B Is Super Commutativity Essential in Defining a Super Lie Module?

[Korybut]

TL;DR

Is supercommutativity is necessary?

Hello!

I have some troubles with the definition of the so called super Lie module. In Alice Rogers' textbook "Supermanifolds theory and applications" definition goes as follows

Suppose that $\mathbb{A}$ is a super algebra and that #\mathfrak{u}# is a super Lie algebra which is also a super $\mathbb{A}$ module such that
$[AU_1,U_2]=A[U_1,U_2]$
for all $A$ in $\mathbb{A}$ and $U_1,U_2$ in $\mathfrak{u}$. Then $\mathfrak{u}$ is said to be super Lie module over $\mathbb{A}$.

According to this definition I assume that $AU\in \mathfrak{u}$ for $A\in \mathbb{A}$ and $U\in \mathfrak{u}$. However if one considers chain of transformations
$[AU_1,BU_2]=A[U_1,BU_2]=-(-)^{|U_1|\, (|B|+|U_2|)}A[BU_2,U_1]=...$

$-(-)^{|U_1|\, (|B|+|U_2|)}AB[U_2,U_1]=(-)^{|B|\, |U_1|}AB[U_1,U_2]$
On the other hand one can do it differently
$[AU_1,BU_2]=-(-)^{|AU_1|\, |BU_2|}[BU_2,AU_1]=...=(-)^{|A| \, |B|} (-)^{|B|\, |U_1|}BA[U_1,U_2]$
If someone adds supercommutativity of the algebra #\mathbb{A}# in definition than everything is fine.

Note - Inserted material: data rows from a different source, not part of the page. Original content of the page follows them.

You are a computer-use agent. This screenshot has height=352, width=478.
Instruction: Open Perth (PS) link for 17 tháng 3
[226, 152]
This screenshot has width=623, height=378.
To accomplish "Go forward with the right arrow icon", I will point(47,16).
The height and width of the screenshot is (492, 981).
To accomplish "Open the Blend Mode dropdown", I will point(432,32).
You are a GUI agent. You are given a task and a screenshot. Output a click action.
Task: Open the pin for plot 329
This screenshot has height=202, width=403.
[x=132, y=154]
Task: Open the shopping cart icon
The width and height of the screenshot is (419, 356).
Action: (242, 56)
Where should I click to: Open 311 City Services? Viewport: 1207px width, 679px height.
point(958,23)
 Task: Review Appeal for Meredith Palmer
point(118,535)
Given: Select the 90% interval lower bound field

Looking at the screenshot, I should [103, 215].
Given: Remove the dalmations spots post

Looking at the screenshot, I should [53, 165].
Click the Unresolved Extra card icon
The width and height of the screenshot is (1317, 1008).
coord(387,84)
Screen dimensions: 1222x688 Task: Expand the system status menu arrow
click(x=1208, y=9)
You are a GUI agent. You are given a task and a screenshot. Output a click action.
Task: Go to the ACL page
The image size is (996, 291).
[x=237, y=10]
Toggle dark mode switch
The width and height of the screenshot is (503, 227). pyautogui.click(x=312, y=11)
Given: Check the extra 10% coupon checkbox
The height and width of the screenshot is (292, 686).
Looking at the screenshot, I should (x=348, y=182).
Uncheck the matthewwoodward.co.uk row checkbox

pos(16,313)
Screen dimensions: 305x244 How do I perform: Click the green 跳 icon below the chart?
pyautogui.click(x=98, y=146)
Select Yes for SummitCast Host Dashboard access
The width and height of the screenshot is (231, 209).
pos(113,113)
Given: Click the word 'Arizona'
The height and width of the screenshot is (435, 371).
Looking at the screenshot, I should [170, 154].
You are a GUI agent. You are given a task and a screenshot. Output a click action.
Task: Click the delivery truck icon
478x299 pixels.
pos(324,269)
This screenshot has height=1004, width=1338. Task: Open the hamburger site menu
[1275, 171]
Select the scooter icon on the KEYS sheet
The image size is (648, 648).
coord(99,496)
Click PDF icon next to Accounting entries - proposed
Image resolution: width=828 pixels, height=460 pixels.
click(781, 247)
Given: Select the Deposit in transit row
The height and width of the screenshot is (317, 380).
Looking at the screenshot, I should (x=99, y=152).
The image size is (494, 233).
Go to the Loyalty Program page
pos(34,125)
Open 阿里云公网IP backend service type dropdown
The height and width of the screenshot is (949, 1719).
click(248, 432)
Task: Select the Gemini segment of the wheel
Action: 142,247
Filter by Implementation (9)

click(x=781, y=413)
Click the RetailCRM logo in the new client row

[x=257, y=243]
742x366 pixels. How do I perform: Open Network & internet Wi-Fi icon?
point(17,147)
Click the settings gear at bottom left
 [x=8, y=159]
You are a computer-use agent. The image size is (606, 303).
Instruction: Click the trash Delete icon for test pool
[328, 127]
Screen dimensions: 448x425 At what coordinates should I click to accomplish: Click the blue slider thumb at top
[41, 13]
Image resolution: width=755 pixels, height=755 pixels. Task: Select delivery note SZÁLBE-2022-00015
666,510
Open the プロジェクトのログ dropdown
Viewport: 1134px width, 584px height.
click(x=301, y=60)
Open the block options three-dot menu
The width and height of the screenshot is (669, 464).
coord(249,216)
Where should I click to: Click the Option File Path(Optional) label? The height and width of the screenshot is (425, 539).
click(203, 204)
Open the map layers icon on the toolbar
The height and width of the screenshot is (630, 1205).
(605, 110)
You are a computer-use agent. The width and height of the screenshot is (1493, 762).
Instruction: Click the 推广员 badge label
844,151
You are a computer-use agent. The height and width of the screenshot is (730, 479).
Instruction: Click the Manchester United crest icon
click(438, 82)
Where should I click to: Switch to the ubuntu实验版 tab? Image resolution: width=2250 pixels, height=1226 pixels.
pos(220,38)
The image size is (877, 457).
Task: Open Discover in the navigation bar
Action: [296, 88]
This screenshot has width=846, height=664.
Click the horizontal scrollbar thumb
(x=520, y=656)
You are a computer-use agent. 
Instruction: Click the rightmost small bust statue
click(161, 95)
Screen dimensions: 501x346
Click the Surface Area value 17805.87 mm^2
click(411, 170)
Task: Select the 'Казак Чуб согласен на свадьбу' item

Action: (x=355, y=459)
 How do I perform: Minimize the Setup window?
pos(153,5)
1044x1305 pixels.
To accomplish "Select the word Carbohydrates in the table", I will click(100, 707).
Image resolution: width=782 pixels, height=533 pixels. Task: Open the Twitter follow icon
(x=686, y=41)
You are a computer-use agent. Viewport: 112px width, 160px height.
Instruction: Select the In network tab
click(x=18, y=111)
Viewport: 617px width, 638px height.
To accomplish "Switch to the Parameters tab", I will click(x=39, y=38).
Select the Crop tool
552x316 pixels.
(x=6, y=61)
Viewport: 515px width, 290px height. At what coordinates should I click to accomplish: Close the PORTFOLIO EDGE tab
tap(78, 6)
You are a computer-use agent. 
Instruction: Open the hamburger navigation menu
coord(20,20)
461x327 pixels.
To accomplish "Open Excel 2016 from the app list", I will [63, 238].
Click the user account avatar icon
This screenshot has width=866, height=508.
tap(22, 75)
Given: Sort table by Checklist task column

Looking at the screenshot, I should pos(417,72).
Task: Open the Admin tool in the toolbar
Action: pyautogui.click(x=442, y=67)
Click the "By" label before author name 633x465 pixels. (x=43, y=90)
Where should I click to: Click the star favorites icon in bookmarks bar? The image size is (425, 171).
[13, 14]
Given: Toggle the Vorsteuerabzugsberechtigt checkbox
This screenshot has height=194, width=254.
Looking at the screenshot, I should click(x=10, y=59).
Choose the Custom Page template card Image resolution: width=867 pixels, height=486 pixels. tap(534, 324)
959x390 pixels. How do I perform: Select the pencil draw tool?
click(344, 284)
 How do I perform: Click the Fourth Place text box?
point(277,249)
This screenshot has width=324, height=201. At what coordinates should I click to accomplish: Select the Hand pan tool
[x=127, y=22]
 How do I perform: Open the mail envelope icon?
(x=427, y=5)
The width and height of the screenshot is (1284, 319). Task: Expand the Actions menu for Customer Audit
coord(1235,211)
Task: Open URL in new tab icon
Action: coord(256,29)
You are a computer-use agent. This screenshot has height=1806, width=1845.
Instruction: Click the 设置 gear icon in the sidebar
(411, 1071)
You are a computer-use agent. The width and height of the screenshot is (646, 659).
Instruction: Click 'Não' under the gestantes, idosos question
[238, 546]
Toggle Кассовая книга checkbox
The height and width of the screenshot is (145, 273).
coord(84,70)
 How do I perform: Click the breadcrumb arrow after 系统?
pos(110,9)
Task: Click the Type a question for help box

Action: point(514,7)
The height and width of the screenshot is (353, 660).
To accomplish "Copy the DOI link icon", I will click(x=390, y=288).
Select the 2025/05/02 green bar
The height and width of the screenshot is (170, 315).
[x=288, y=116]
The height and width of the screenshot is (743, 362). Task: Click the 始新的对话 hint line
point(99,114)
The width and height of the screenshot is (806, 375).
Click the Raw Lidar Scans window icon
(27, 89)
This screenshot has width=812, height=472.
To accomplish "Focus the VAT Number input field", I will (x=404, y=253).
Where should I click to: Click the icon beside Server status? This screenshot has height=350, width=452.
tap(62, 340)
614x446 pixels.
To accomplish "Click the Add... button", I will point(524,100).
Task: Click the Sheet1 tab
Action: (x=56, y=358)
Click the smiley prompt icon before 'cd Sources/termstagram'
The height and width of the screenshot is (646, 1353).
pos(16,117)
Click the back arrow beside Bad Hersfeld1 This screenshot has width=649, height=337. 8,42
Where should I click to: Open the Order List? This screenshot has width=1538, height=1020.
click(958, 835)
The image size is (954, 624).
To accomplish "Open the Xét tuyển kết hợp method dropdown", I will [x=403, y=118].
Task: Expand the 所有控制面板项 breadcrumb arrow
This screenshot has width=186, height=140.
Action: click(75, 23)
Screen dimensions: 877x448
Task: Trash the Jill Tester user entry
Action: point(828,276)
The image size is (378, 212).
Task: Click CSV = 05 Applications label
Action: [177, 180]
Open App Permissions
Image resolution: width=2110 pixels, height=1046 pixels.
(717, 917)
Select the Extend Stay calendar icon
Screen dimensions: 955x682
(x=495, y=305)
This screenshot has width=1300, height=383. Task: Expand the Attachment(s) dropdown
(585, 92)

Book also provides an example

Suppose that $\mathfrak{u}$ is a super Lie algebra, and that $\mathbb{A}$ is a super algebra. Then $\mathbb{A}\otimes \mathfrak{u}$ is a super Lie module over $\mathbb{A}$, with bracket defined by
$[AX,BY]=(-)^{|B|\, |X|} AB[X,Y].$

This example is not clear also due to same issue.

In definition of left(right) super #\mathbb{A}#-module algebra is supposed to be super sommutative (which may be relaxed I suppose). However this not required or written explicitly in definition or example of super Lie module.

 

[fresh_42]

I get the following equations

\begin{align}
[A.U_1,B.U_2]&=A.[U_1,B.U_2]\\&=(-1)^{|U_1||B.U_2|}A.[B.U_2,U_1]\\&=(-1)^{|U_1||B.U_2|}A.B.[U_2,U_1]\\&=(-1)^{|U_1||B.U_2|}(-1)^{|U_2||U_1|}A.B.[U_1,U_2]\\
&=(-1)^{|U_1||B|}A.B.[U_1,U_2]\\[6pt]
[A.U_1,B.U_2]&=(-1)^{|A.U_1||B.U_2|}[B.U_2,A.U_1]\\&=(-1)^{|A.U_1||B.U_2|}(-1)^{|U_2||A|}B.A.[U_2,U_1]\\
&=(-1)^{|A||B|+|U_1||B|}B.A.[U_1,U_2]\\&=(-1)^{|U_1||B|}A.B.[U_1,U_2]
\end{align}

but have difficulties checking yours. I used the first result from (24) to (25) and the fact that we are only allowed to pull out the "scalar" at the first position of the bracket.

 

[Korybut]

I get the following equations

\begin{align}
[A.U_1,B.U_2]&=A.[U_1,B.U_2]\\&=(-1)^{|U_1||B.U_2|}A.[B.U_2,U_1]\\&=(-1)^{|U_1||B.U_2|}A.B.[U_2,U_1]\\&=(-1)^{|U_1||B.U_2|}(-1)^{|U_2||U_1|}A.B.[U_1,U_2]\\
&=(-1)^{|U_1||B|}A.B.[U_1,U_2]\\[6pt]
[A.U_1,B.U_2]&=(-1)^{|A.U_1||B.U_2|}[B.U_2,A.U_1]\\&=(-1)^{|A.U_1||B.U_2|}(-1)^{|U_2||A|}B.A.[U_2,U_1]\\
&=(-1)^{|A||B|+|U_1||B|}B.A.[U_1,U_2]\\&=(-1)^{|U_1||B|}A.B.[U_1,U_2]
\end{align}

but have difficulties checking yours. I used the first result from (24) to (25) and the fact that we are only allowed to pull out the "scalar" at the first position of the bracket.

I do get the same results as you actually. But moving from line (8) to (9) you have used supercommutativity $AB=(-1)^{|A|\, |B|}BA$ but according to the textbook's definition algebra $\mathbb{A}$ is not necessarily super commutative it is just any super algebra. Perhaps author forgot to add this fact in the definition.

 

[fresh_42]

I think super commutativity is inevitable for compatibility reasons. The calculation uses the Lie multiplication to switch the order between $A.B.U$ and $B.A.U$. This has to be leveled.

 

[Korybut]

I think super commutativity is inevitable for compatibility reasons. The calculation uses the Lie multiplication to switch the order between $A.B.U$ and $B.A.U$. This has to be leveled.

One more time thanks for your help!